[Work to be completed] Exact copies of all records below are needed.

** Opening Extracted information block **

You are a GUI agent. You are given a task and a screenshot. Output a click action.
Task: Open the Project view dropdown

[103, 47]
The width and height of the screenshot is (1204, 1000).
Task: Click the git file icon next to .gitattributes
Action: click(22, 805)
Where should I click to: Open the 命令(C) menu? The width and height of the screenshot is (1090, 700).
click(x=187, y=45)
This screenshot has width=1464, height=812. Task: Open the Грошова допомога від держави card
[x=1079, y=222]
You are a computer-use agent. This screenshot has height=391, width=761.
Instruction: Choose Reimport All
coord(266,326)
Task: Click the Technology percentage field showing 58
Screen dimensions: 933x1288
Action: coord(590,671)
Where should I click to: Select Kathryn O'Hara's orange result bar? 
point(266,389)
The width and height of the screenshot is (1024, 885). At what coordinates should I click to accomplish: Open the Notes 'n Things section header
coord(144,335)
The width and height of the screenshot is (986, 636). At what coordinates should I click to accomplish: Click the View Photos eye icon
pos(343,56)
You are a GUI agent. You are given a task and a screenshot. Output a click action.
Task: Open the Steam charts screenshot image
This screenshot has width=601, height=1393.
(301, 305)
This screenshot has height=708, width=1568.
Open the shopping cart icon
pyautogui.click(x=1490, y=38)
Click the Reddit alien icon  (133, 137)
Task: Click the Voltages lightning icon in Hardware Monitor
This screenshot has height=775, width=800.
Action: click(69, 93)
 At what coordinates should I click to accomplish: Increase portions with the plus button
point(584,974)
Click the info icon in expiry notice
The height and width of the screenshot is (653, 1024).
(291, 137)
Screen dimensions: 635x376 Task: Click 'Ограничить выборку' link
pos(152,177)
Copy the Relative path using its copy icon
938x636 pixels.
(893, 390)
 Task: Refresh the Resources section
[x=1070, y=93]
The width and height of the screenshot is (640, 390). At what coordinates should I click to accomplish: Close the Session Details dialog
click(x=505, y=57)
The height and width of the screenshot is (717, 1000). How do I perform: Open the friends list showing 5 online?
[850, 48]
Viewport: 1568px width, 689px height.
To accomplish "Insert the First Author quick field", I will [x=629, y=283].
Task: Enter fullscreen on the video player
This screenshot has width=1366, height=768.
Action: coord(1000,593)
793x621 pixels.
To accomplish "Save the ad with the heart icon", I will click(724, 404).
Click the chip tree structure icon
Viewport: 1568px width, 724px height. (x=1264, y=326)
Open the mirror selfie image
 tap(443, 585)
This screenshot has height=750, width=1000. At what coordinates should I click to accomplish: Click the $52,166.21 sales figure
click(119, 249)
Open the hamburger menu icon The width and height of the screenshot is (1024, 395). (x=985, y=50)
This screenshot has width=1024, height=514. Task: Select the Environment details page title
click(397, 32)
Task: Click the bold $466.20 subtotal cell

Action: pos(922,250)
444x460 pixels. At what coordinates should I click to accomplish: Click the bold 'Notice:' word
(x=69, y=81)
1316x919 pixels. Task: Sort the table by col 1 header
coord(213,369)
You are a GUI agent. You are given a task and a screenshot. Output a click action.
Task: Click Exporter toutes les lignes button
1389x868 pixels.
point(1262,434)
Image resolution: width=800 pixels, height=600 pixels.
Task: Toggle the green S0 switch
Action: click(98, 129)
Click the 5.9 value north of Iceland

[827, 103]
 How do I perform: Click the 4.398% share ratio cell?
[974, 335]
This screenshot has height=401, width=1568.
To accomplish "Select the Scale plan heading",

** Closing Extracted information block **

[Problem solution]
You are a GUI agent. You are given a task and a screenshot. Output a click action.
Task: Open the Project view dropdown

[103, 47]
The width and height of the screenshot is (1204, 1000).
Task: Click the git file icon next to .gitattributes
Action: click(22, 805)
Where should I click to: Open the 命令(C) menu? The width and height of the screenshot is (1090, 700).
click(x=187, y=45)
This screenshot has width=1464, height=812. Task: Open the Грошова допомога від держави card
[x=1079, y=222]
You are a computer-use agent. This screenshot has height=391, width=761.
Instruction: Choose Reimport All
coord(266,326)
Task: Click the Technology percentage field showing 58
Screen dimensions: 933x1288
Action: coord(590,671)
Where should I click to: Select Kathryn O'Hara's orange result bar? 
point(266,389)
The width and height of the screenshot is (1024, 885). At what coordinates should I click to accomplish: Open the Notes 'n Things section header
coord(144,335)
The width and height of the screenshot is (986, 636). At what coordinates should I click to accomplish: Click the View Photos eye icon
pos(343,56)
You are a GUI agent. You are given a task and a screenshot. Output a click action.
Task: Open the Steam charts screenshot image
This screenshot has width=601, height=1393.
(301, 305)
This screenshot has height=708, width=1568.
Open the shopping cart icon
pyautogui.click(x=1490, y=38)
Click the Reddit alien icon  (133, 137)
Task: Click the Voltages lightning icon in Hardware Monitor
This screenshot has height=775, width=800.
Action: click(69, 93)
 At what coordinates should I click to accomplish: Increase portions with the plus button
point(584,974)
Click the info icon in expiry notice
The height and width of the screenshot is (653, 1024).
(291, 137)
Screen dimensions: 635x376 Task: Click 'Ограничить выборку' link
pos(152,177)
Copy the Relative path using its copy icon
938x636 pixels.
(893, 390)
 Task: Refresh the Resources section
[x=1070, y=93]
The width and height of the screenshot is (640, 390). At what coordinates should I click to accomplish: Close the Session Details dialog
click(x=505, y=57)
The height and width of the screenshot is (717, 1000). How do I perform: Open the friends list showing 5 online?
[850, 48]
Viewport: 1568px width, 689px height.
To accomplish "Insert the First Author quick field", I will [x=629, y=283].
Task: Enter fullscreen on the video player
This screenshot has width=1366, height=768.
Action: coord(1000,593)
793x621 pixels.
To accomplish "Save the ad with the heart icon", I will click(724, 404).
Click the chip tree structure icon
Viewport: 1568px width, 724px height. (x=1264, y=326)
Open the mirror selfie image
 tap(443, 585)
This screenshot has height=750, width=1000. At what coordinates should I click to accomplish: Click the $52,166.21 sales figure
click(119, 249)
Open the hamburger menu icon The width and height of the screenshot is (1024, 395). (x=985, y=50)
This screenshot has width=1024, height=514. Task: Select the Environment details page title
click(397, 32)
Task: Click the bold $466.20 subtotal cell

Action: pos(922,250)
444x460 pixels. At what coordinates should I click to accomplish: Click the bold 'Notice:' word
(x=69, y=81)
1316x919 pixels. Task: Sort the table by col 1 header
coord(213,369)
You are a GUI agent. You are given a task and a screenshot. Output a click action.
Task: Click Exporter toutes les lignes button
1389x868 pixels.
point(1262,434)
Image resolution: width=800 pixels, height=600 pixels.
Task: Toggle the green S0 switch
Action: click(98, 129)
Click the 5.9 value north of Iceland

[827, 103]
 How do I perform: Click the 4.398% share ratio cell?
[974, 335]
This screenshot has height=401, width=1568.
To accomplish "Select the Scale plan heading",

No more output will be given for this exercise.